The price of gold snapped a five-day losing streak on Wednesday as bargain hunters re-entered the market.
On the Comex division of the New York Mercantile Exchange, gold futures for June delivery settled at $1,290.80 an ounce, up $10.80 or 0.8% from Tuesday’s close at a 7-week low.
While gold is off more than $90 an ounce from its 2014 high struck in mid-March, Asian buyers appear to have returned to the market.
Chinese bullion buyers, who overtook India for the first time as top global consumers of the metal, are nothing if not price sensitive.
From premiums that topped out at $37 when gold was trading around $1,200 last year, traders on the Shanghai Gold Exchange are now offering gold at a discount to the quoted London spot price.

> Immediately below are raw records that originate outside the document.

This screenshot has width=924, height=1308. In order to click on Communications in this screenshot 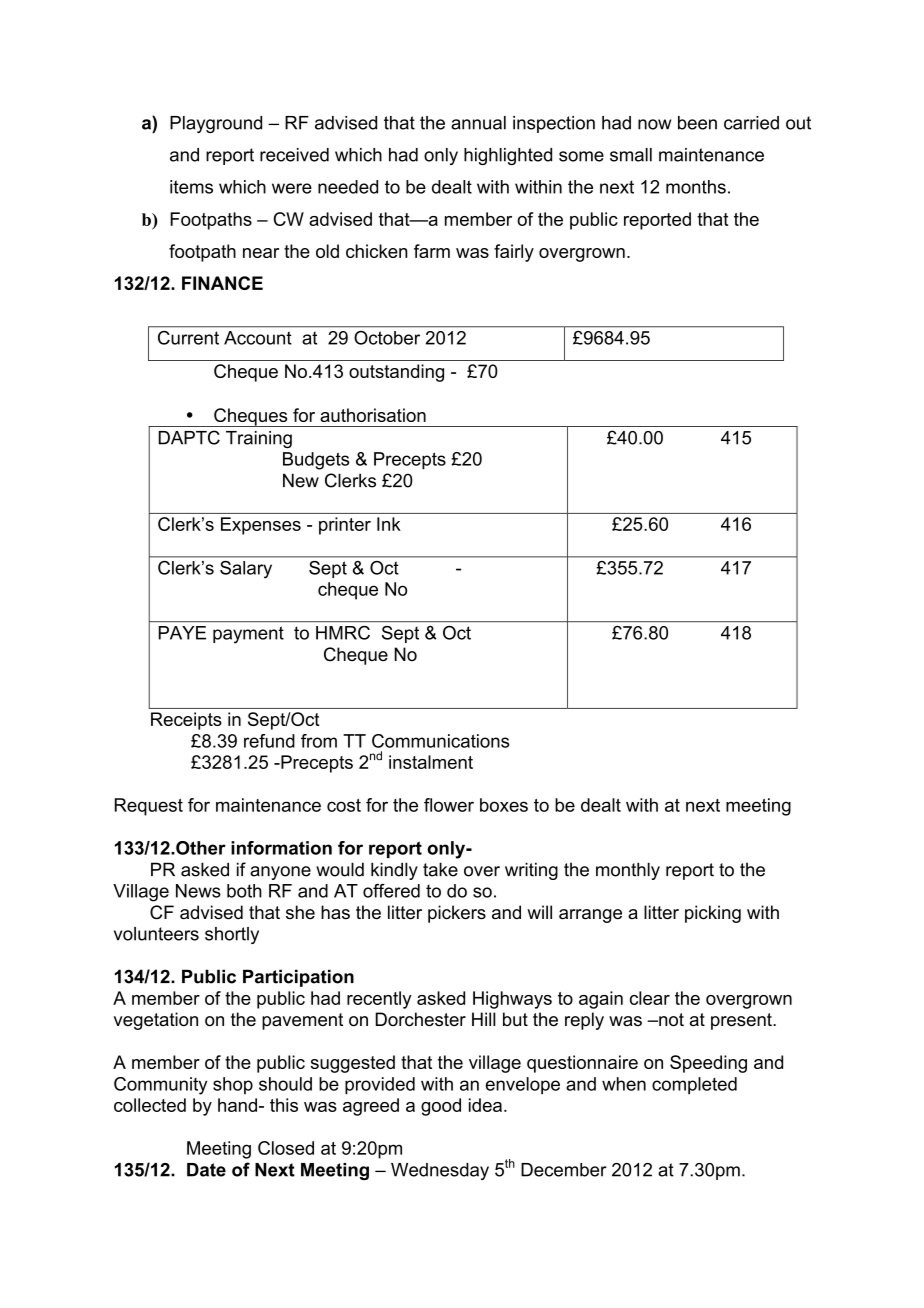, I will do `click(440, 741)`.
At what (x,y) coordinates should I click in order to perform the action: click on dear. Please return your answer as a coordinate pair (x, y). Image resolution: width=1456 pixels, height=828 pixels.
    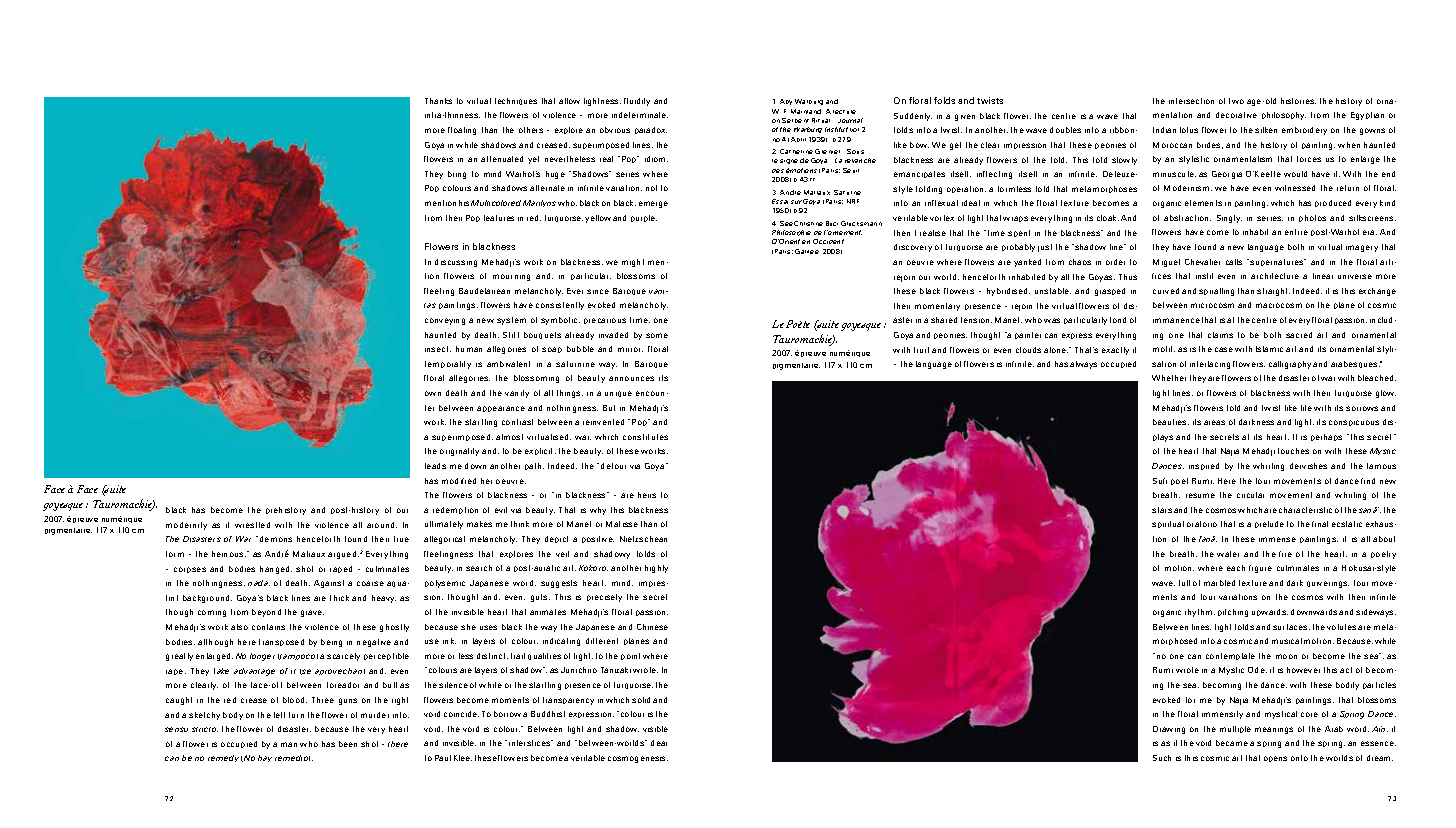
    Looking at the image, I should click on (659, 743).
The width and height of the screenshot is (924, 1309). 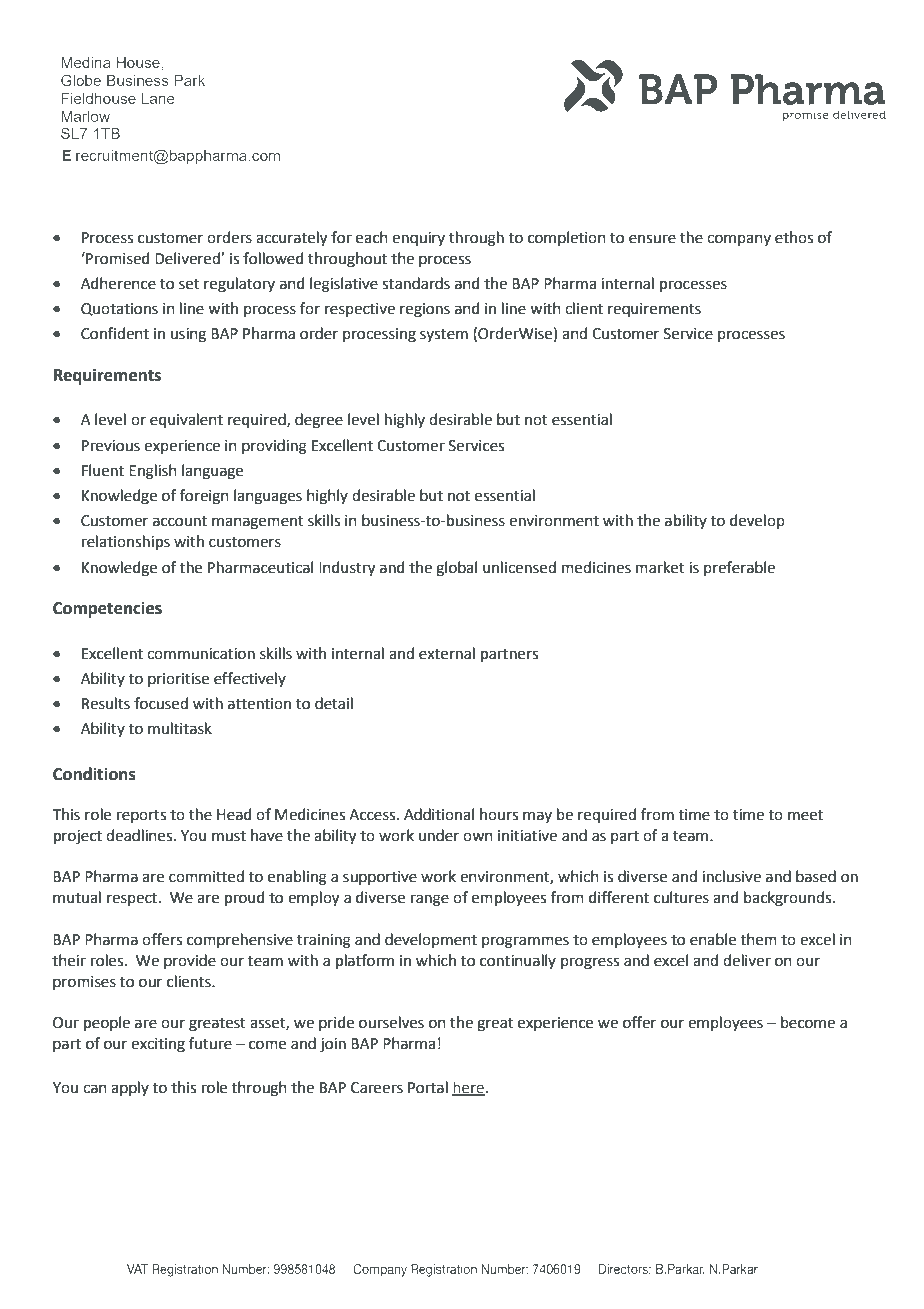 I want to click on exciting, so click(x=158, y=1045).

Driven in part by a weakening renminbi discounts on gold in China widened to as much as $9 an ounce below when the price were headed towards $1,400 in March.
That gap has now shrunk to $2–$3 an ounce as the lower gold prices drives fresh demand and could strengthen further if the yuan begins to appreciate again as expected.
Australia’s ANZ Research reports its barometer of China’s physical demand has increased sharply towards the end of March and the only reason for the discount is the weak yuan:
“A return to the CNY’s appreciation trend would be a crucial factor in improving the price differential. On current gold prices, had USD/CNY continued to trade at 6.05 (it’s level before the spike to the 6.20 area), the Shanghai premium would calculate to +USD32.0/oz.”
Not everyone sees physical demand from Asia returning in a big way.
Bullion Vault quotes Deutsche Bank’s commodities team as saying physical “tightness” in the market is receding with Shanghai premiums staying low and gold offered forward rates – the interest offered by bullion banks to gold borrowers – turning positive:
“We view it as only a matter of time before gold re-tests the [US Dollar] lows hit in December last year,” says Deutsche, a market-maker for wholesale gold and silver in London.